Нет! Это было нечто неожиданное, нечто ошеломляющее. Детуш, зажав изменника между колен, схватил проходившее мимо мельничное крыло и удержал его на полном махе. Мы невольно вскрикнули: это было подлинное чудо силы.
Детуш, все еще удерживая крыло руками, обратился к Жюсту Лебретону:
«Я слышал, сударь, что рука у вас — одна из самых твердых на Котантене. Не могли бы вы подержать минуту остановленное мной мельничное крыло?»
Жюст не стал возражать. Детуш покорял его своей идолопоклоннической любовью к силе, тем опьянением собственной силой, за которое Лебретон был позднее наказан гибелью от пустяковой раны. Он с гордостью перехватил крыло у шевалье и, пришпоренный духом соперничества, удесятеряющим человеческие возможности, удержал его.
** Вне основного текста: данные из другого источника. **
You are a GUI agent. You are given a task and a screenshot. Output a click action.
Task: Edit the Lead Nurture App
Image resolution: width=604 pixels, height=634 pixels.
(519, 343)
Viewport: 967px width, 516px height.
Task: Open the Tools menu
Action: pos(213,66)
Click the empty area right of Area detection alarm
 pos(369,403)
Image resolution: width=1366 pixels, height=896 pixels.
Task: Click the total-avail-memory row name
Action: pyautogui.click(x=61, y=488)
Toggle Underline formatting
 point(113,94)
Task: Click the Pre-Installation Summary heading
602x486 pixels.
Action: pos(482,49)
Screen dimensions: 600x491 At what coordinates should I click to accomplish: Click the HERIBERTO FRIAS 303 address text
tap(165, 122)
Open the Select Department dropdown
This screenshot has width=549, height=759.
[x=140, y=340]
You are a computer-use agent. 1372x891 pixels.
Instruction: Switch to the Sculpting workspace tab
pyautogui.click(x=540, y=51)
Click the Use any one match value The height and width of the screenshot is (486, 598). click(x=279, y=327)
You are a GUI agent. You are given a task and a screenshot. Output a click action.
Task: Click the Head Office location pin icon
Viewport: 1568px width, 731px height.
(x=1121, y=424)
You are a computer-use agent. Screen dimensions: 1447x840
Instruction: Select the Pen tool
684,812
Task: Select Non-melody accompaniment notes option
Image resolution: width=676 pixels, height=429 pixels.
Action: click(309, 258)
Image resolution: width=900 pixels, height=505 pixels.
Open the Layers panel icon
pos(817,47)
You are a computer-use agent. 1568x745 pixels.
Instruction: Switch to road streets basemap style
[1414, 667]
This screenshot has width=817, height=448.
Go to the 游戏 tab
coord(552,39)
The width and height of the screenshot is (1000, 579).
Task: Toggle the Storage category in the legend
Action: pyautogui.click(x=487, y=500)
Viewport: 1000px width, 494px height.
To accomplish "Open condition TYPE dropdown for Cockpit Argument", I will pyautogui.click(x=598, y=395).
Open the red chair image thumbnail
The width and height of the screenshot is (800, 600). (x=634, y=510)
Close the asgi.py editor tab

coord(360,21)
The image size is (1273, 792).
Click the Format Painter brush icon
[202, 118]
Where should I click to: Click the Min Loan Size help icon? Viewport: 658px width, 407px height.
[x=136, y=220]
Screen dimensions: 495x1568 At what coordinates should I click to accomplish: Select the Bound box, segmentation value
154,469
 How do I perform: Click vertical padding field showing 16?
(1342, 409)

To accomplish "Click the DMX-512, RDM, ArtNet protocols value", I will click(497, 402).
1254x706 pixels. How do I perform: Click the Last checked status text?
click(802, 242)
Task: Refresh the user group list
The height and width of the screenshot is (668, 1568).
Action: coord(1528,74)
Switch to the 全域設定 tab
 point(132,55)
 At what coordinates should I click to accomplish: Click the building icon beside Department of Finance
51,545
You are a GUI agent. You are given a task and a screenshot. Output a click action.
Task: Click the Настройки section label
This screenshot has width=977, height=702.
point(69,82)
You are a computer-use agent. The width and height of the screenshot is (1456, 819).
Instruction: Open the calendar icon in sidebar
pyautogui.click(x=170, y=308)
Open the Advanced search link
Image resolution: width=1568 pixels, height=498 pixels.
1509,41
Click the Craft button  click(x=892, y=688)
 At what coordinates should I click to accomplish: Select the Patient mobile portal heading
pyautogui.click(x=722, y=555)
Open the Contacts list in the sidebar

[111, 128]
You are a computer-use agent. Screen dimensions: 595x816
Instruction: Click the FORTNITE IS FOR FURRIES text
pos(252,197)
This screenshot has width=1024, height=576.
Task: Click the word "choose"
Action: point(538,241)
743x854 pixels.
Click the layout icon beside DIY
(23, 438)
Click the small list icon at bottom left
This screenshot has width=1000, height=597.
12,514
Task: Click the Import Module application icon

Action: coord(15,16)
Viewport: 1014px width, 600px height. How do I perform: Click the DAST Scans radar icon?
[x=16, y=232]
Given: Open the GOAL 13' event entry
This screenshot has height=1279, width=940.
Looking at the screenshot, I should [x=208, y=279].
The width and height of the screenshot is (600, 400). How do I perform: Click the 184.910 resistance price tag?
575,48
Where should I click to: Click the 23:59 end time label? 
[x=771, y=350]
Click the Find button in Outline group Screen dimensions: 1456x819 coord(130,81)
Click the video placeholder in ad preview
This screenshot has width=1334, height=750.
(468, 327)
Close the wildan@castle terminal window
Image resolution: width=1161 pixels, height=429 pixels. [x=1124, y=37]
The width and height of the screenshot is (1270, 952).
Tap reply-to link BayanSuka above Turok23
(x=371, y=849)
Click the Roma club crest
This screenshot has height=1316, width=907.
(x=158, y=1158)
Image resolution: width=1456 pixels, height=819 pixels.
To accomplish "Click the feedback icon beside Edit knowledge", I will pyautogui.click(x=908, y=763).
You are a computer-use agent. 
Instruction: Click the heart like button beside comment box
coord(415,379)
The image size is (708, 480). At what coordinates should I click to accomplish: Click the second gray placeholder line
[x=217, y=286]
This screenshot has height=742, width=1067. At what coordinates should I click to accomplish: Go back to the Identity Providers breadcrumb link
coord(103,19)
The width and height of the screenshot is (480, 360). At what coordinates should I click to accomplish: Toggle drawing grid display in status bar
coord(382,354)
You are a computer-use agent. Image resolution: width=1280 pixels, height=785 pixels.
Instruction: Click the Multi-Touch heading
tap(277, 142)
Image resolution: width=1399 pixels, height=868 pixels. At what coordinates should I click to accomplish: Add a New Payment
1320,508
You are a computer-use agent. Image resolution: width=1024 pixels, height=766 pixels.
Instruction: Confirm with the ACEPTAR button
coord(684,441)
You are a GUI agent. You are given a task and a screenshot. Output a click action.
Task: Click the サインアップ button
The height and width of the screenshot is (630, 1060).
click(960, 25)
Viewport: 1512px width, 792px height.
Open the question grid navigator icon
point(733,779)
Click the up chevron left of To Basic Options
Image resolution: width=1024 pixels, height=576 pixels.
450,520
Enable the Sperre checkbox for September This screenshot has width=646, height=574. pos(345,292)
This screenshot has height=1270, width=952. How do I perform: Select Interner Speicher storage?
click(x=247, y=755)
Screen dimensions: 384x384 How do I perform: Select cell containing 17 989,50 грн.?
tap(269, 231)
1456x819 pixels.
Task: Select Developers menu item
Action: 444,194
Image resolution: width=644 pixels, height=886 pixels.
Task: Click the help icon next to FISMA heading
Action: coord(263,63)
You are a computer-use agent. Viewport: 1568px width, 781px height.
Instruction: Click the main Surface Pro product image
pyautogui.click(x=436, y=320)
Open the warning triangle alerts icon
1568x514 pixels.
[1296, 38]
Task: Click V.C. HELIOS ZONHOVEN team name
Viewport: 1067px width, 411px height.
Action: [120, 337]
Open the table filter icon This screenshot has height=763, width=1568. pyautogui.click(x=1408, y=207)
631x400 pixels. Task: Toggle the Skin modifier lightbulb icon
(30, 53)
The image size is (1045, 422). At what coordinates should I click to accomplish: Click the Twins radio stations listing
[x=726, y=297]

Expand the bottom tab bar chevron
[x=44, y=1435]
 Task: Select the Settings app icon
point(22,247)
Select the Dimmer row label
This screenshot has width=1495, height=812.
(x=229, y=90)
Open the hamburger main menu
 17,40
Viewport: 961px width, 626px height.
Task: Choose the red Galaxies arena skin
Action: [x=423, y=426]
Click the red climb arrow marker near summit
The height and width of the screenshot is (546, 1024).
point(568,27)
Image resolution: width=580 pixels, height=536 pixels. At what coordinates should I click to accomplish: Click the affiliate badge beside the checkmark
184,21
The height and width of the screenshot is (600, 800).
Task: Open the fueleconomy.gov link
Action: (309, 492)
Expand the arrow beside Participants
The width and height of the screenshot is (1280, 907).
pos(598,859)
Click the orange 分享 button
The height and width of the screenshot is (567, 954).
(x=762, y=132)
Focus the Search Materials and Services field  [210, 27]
Он тормозил его, пока Детуш, уложив мельника вдоль крыла, не привязал жертву к последнему, после чего, отпущенное, оно возобновило свое размашистое, мерное и беззвучное движение.
О, это непрерывно вращающееся мельничное колесо и привязанный к нему человек являли глазам зрелище небывалой казни и неслыханного ее орудия! Движение и воздух, который разрезало тело, вращаясь по огромной орбите и то взлетая вверх, то опускаясь вниз, чтобы снова взлететь, привели мельника в чувство. Он раскрыл глаза. Кровь, от прилива которой грозила лопнуть голова, словно бочка, распираемая забродившим вином, отлила у него к ногам, и он побелел.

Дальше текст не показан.